• _WORK TO BE COMPLETED_:
Reproduce the lines below verbatim, everything from the line that contains "You are a computer-use agent. The image" down to the line that contains "pyautogui.click(x=224, y=89)", both included, and nothing else.

╭─ ENTRIES SUPPLIED

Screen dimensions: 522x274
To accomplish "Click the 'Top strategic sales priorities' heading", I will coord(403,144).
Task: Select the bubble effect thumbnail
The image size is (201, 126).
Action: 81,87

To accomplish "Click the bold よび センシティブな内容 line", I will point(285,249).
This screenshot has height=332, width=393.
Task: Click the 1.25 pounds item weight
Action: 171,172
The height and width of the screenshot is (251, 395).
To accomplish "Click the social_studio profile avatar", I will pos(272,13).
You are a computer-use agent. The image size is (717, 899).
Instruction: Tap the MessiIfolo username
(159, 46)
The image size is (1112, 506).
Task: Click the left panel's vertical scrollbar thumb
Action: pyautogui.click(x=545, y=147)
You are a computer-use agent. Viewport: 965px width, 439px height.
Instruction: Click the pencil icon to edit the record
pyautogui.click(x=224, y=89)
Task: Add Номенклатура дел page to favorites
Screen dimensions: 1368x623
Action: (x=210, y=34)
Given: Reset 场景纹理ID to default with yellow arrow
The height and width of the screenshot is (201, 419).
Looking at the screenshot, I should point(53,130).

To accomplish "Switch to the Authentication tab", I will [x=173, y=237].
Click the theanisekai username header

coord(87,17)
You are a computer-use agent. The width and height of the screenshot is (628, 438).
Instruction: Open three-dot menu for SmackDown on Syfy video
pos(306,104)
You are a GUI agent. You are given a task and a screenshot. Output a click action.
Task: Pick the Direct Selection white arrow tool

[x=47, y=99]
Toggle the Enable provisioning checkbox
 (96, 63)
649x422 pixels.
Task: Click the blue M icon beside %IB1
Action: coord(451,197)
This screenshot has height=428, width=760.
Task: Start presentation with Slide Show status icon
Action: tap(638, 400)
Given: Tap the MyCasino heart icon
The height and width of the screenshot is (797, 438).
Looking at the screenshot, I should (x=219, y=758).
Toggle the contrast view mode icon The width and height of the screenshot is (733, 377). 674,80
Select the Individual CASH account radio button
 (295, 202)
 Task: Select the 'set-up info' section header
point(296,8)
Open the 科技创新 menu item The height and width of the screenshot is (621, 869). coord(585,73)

╰─

• _WRITTEN ANSWER_:
You are a computer-use agent. The image size is (717, 899).
Instruction: Tap the MessiIfolo username
(159, 46)
The image size is (1112, 506).
Task: Click the left panel's vertical scrollbar thumb
Action: pyautogui.click(x=545, y=147)
You are a computer-use agent. Viewport: 965px width, 439px height.
Instruction: Click the pencil icon to edit the record
pyautogui.click(x=224, y=89)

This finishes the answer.